NBC4: How are people kept comfortable as they face the end of their life?
Graffis: Everyone’s plan is going to look different. It’s really key for our nurses to collaborate with our physicians about what needs to happen. We also have nurse practitioners as well that do the majority of home visits for us.
So, we just need to take a look at the patient as a whole, look at their past history, what have we been giving them, and formulate a plan. And sometimes, that simply is: I don’t want to die in my home because I have young children.
Or I do want to die at home, but this is how I would want that to look. It all goes back to literally from our first visit, shaping the plan of care for patients and family, and making it individual.
Massey: It’s very similar to if you’re an expectant mom and you make your birth plan. Essentially, we are at the other end of the life spectrum, and that’s our goal — to have those conversations and allow them to make that plan.
There are a lot of different symptoms that can come up at end of life: anxiety, pain, nausea, some of those other more existential kinds of things, that Kim was mentioning, that social workers and chaplains may be working through.

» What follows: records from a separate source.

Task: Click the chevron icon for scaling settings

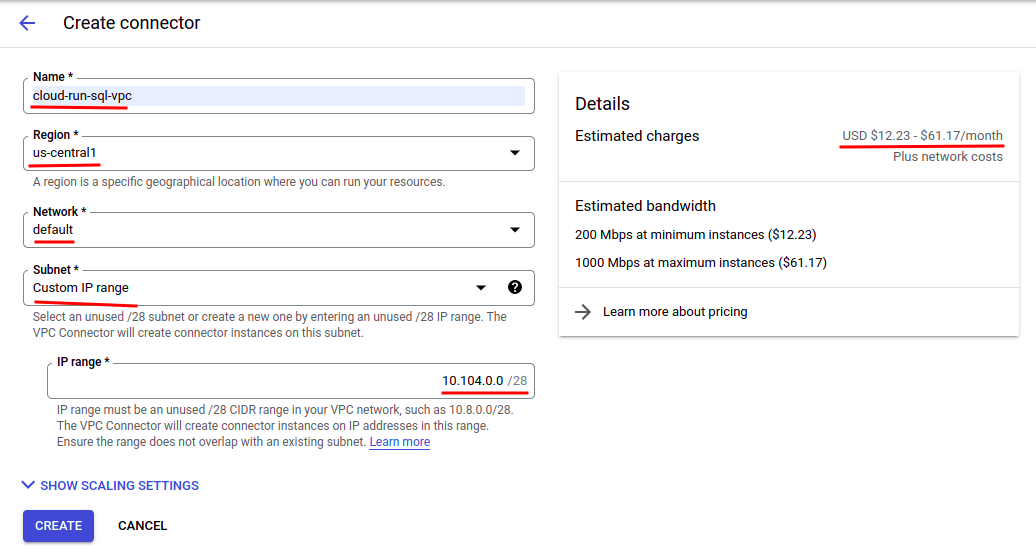Action: (28, 485)
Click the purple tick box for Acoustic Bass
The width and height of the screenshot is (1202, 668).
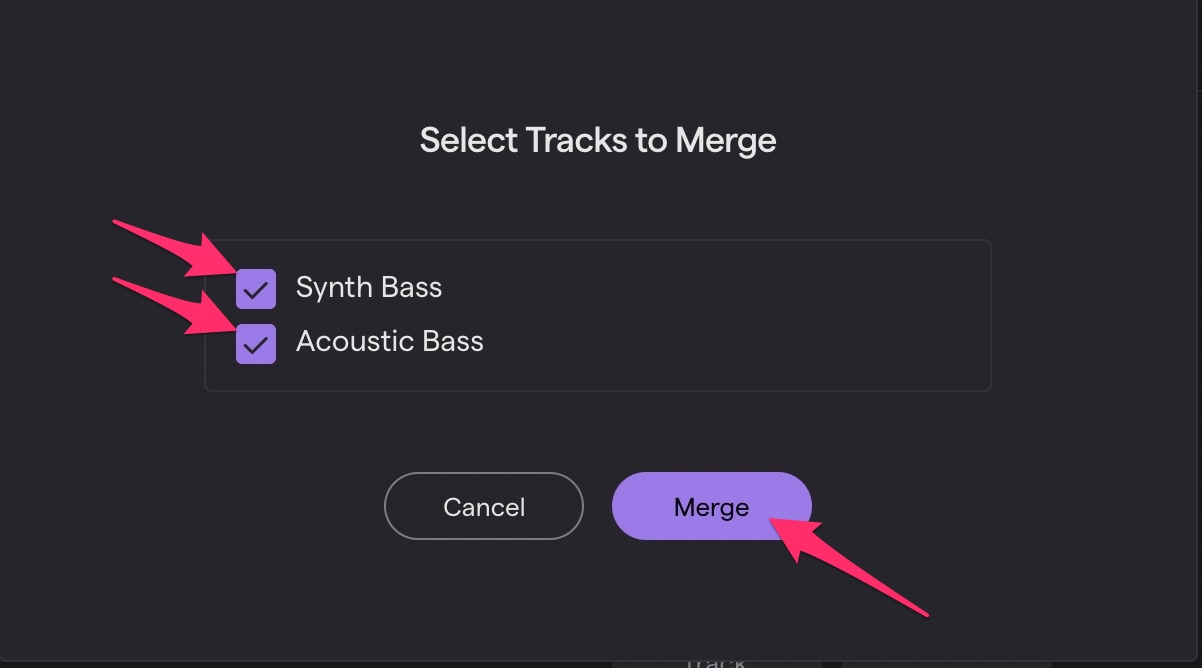[256, 344]
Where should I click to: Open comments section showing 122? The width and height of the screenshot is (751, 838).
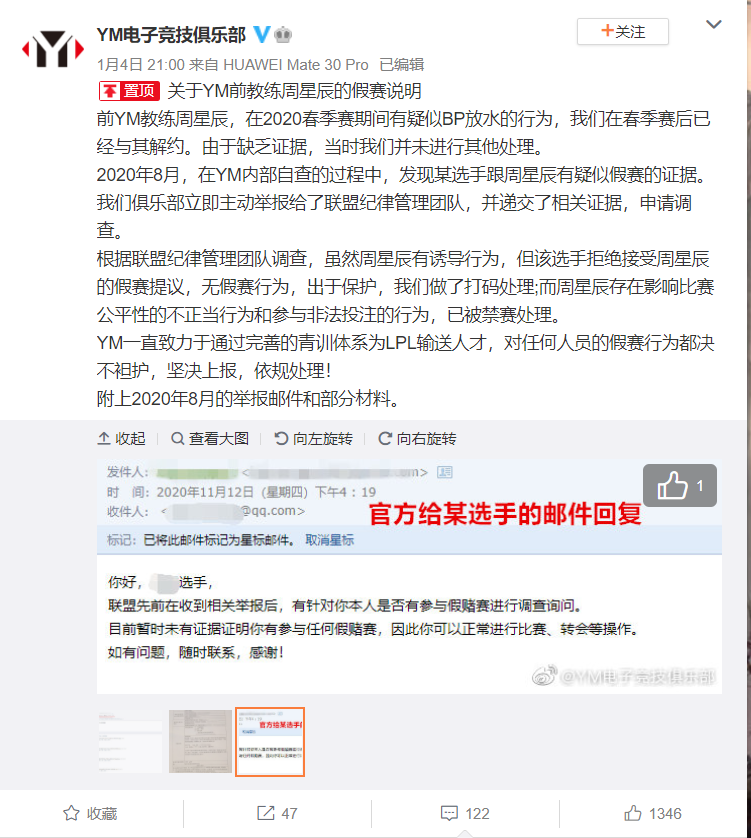point(465,813)
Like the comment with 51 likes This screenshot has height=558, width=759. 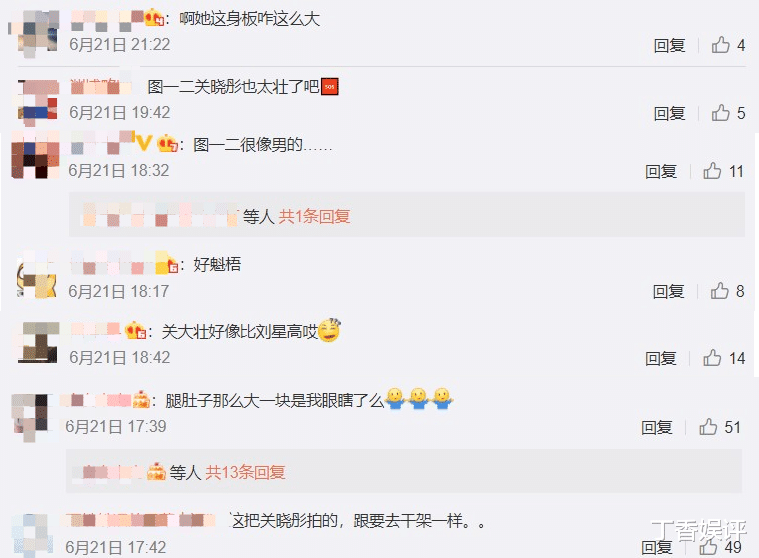pyautogui.click(x=708, y=427)
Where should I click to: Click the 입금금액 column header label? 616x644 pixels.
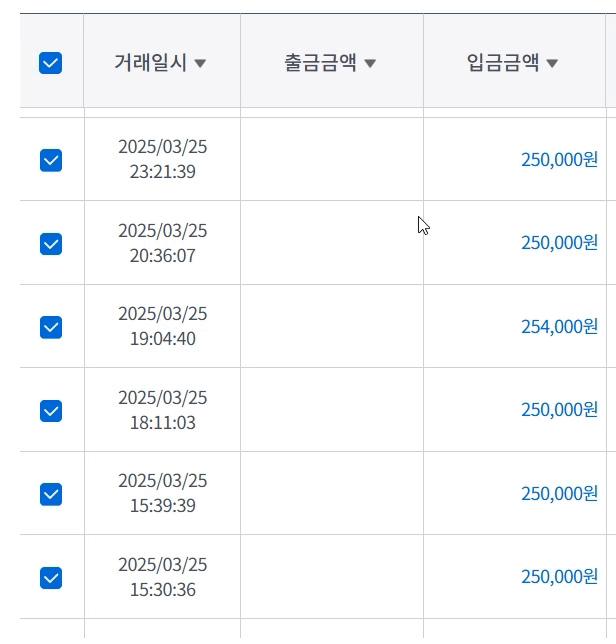[x=503, y=63]
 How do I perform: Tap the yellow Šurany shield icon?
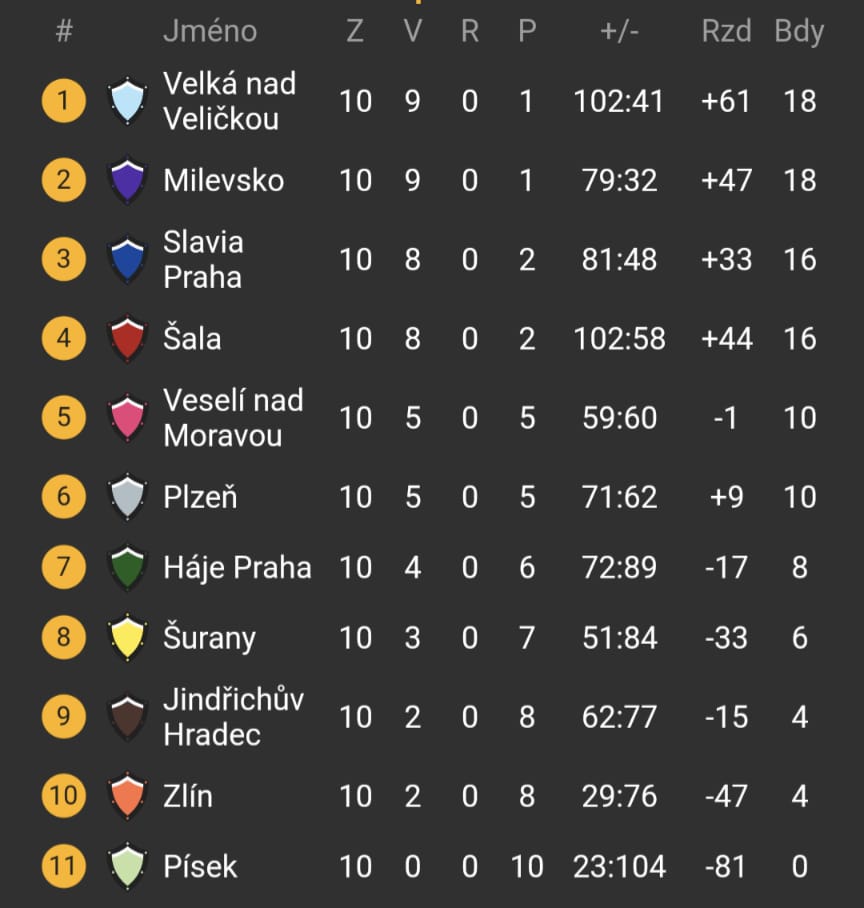(x=127, y=637)
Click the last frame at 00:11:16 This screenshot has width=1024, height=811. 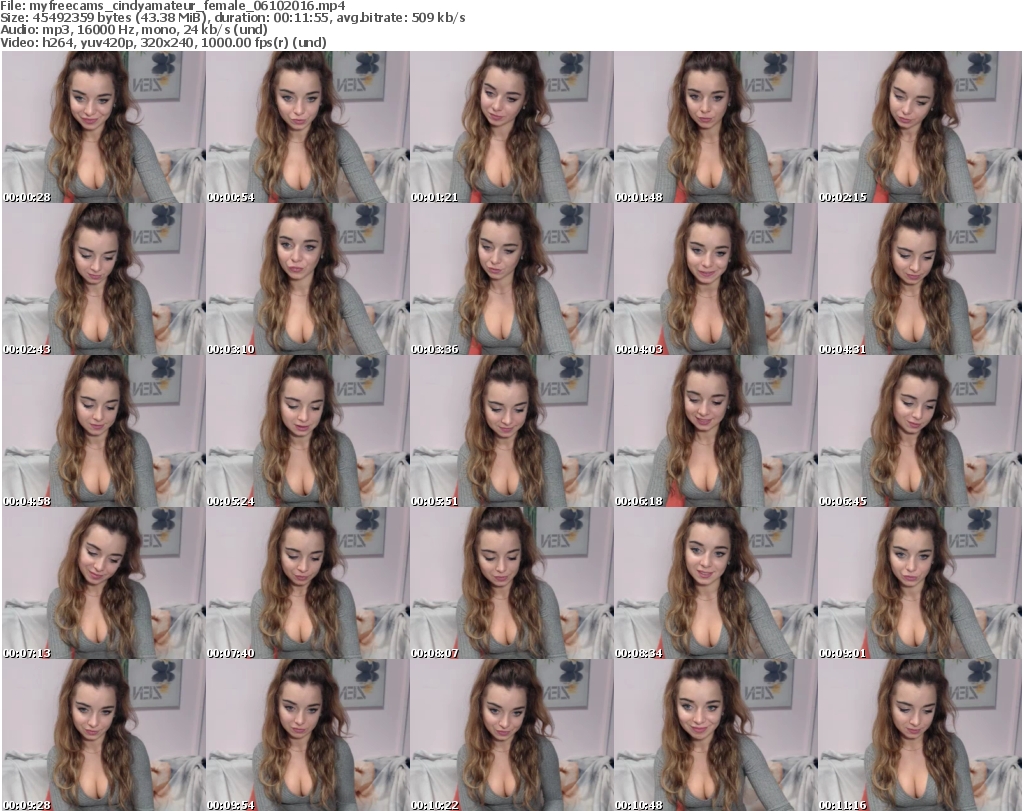click(920, 735)
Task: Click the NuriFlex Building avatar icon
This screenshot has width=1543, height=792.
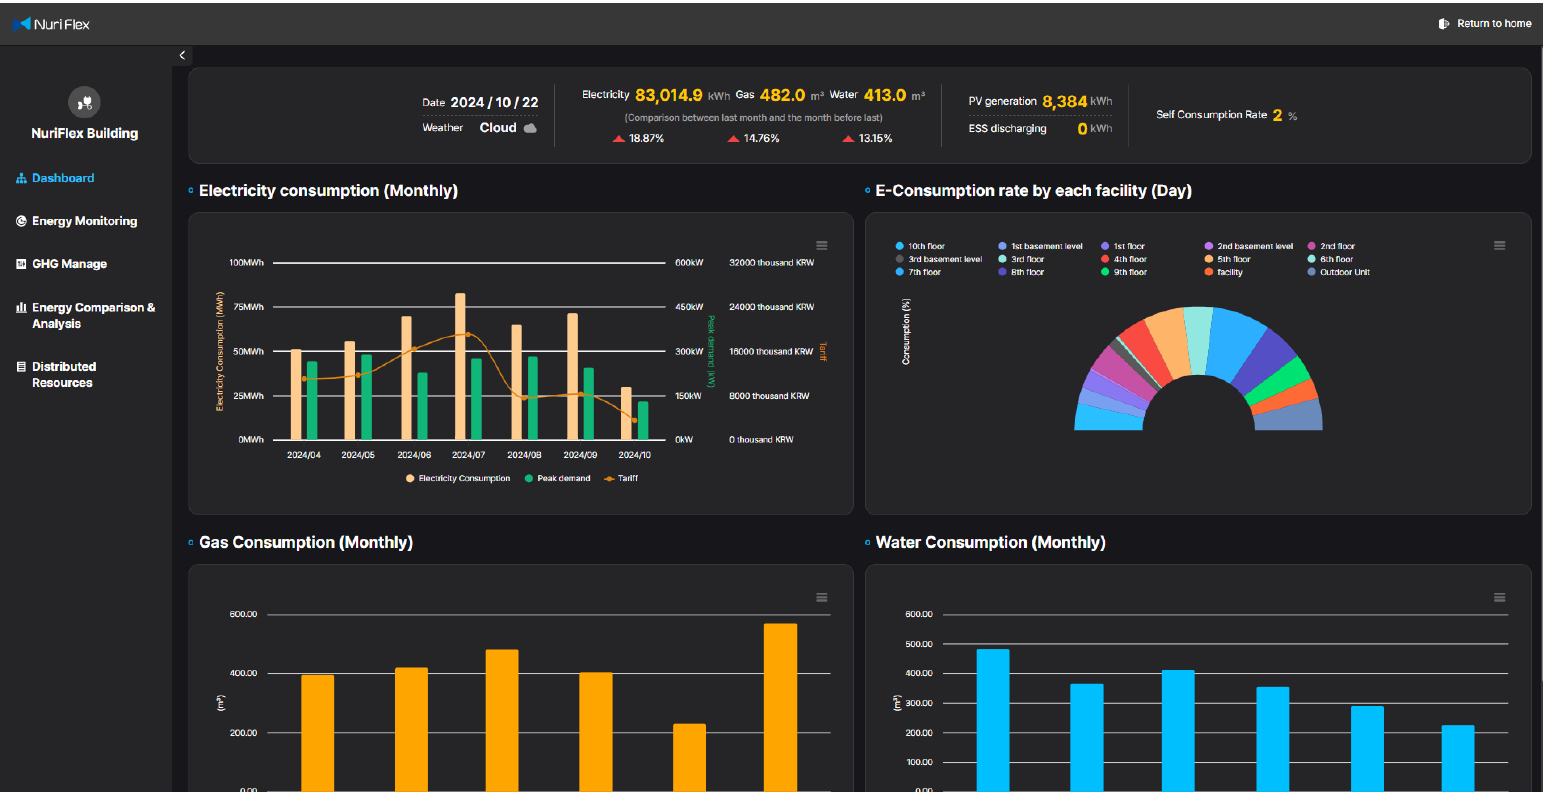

And so, as we get to know patients and get to know their families, we start to get an idea of what are those symptoms that might come up? Either physical symptoms or those more emotional/spiritual kinds of symptoms.
And start to develop a plan with that patient and their family around what they want that to look like. And again — that might be at home, it might be them saying, “I don’t want to die at home and this is why,” so working on a plan that works for them and addressing those different symptoms.
NBC4: It sounds like a wraparound service. It goes around the patient and then wraps around the family, too.
Graffis: It’s the first time in your life that you actually have the ability to be in the driver’s seat, and everyone else that’s providing the healthcare to you is in the backseat.
Massey: If we ever hear people express regrets when it comes to hospice and hospice care, it’s that they didn’t allow hospice to come in sooner. There’s a lot of fear around hospice, and the conversation of dying, but people often will say once they get into hospice, “Oh, I wish I’d done this sooner.”